La démarche implique de renseigner la situation de votre conjoint, son lien avec vous (mariage, Pacs, concubinage depuis 2022), et le statut retenu. Si vous optez pour le statut de conjoint collaborateur, l’URSSAF calculera les cotisations sociales sur la base d’une assiette forfaitaire ou d’un pourcentage du revenu de l’auto-entrepreneur – selon l’option choisie.
- Rendez-vous sur le guichet unique des entreprises
- Accédez à votre espace personnel et sélectionnez la modification de votre situation
- Renseignez le lien avec votre conjoint et le statut retenu
- Validez la déclaration : elle prend effet dès la réception par l’URSSAF
Si votre conjoint ne participe pas à l’activité, vous devez également le déclarer – en tant que conjoint non collaborateur. Cette déclaration de non-participation est tout aussi obligatoire depuis septembre 2021. Elle protège les deux parties en cas de contrôle.
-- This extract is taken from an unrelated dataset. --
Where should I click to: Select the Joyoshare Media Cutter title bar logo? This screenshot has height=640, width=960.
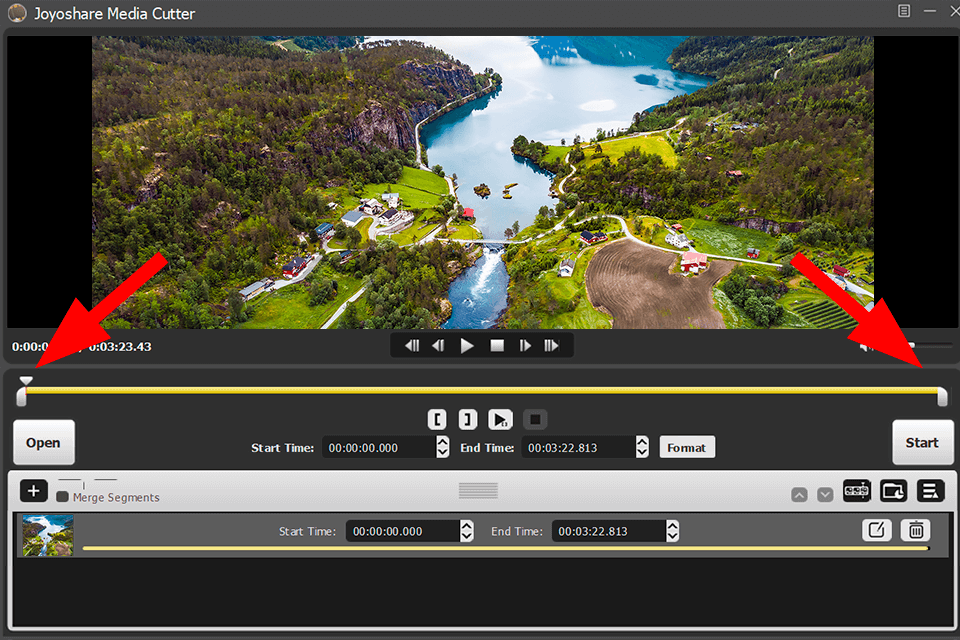point(16,13)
Quel statut choisir selon votre situation de couple?
Il n’y a pas de réponse unique, mais des configurations types permettent de s’orienter rapidement.
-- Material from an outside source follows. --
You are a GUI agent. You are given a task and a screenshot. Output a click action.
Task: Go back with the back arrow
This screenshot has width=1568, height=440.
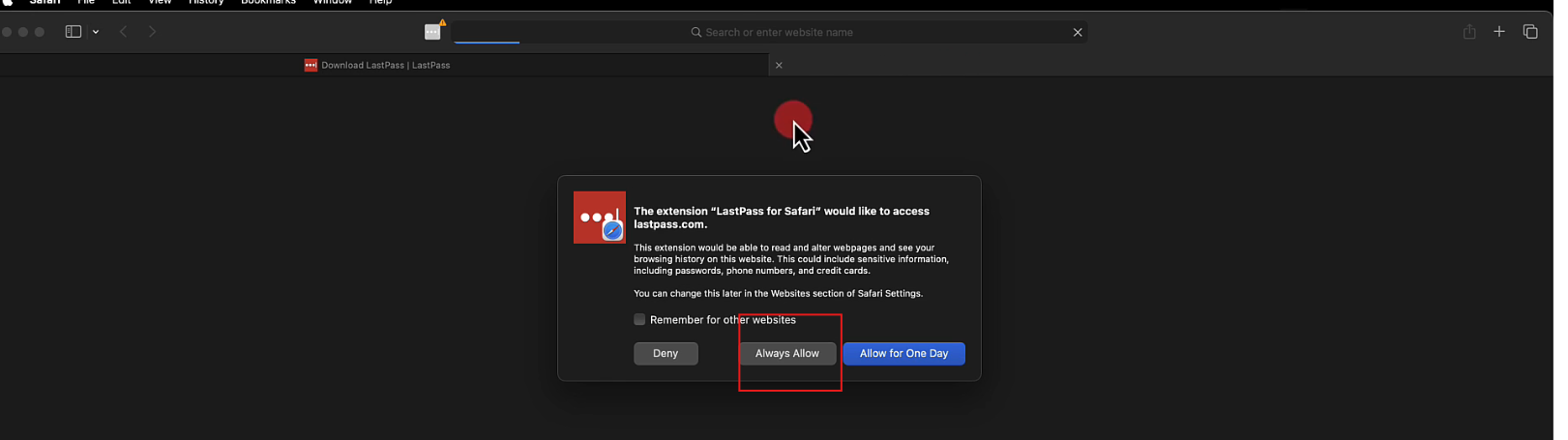click(x=124, y=32)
| Situation du conjoint | Statut recommandé | Points d’attention |
|---|---|---|
| Participe activement à plein temps, sans autre emploi | Conjoint collaborateur | Limité à 5 ans – anticiper la transition |
| A un emploi salarié à moins d’un mi-temps par ailleurs | Conjoint collaborateur | Vérifier la compatibilité avec l’employeur |
| Participe ponctuellement, de manière très marginale | Déclaration de non-participation | Ne pas dépasser un seuil d’implication régulière |
| Apporte des compétences spécifiques sur des missions définies | Conjoint salarié ou micro-entrepreneur indépendant | Coût élevé en salariat ; risque de requalification en micro |
Le statut de conjoint collaborateur reste la voie la plus adaptée pour une participation régulière et à temps plein, à condition d’anticiper la limite des 5 ans. Passé ce délai, le basculement automatique vers le salariat vous imposera de revoir entièrement l’organisation – souvent vers un changement de régime juridique, comme le passage en entreprise individuelle au régime réel, qui permet la déduction des charges réelles.
Ce que beaucoup de couples découvrent trop tard : les 5 ans passent vite. Intégrer cette échéance dans votre réflexion dès le lancement de l’activité, c’est éviter une décision contrainte sous pression – la pire façon de faire évoluer une structure.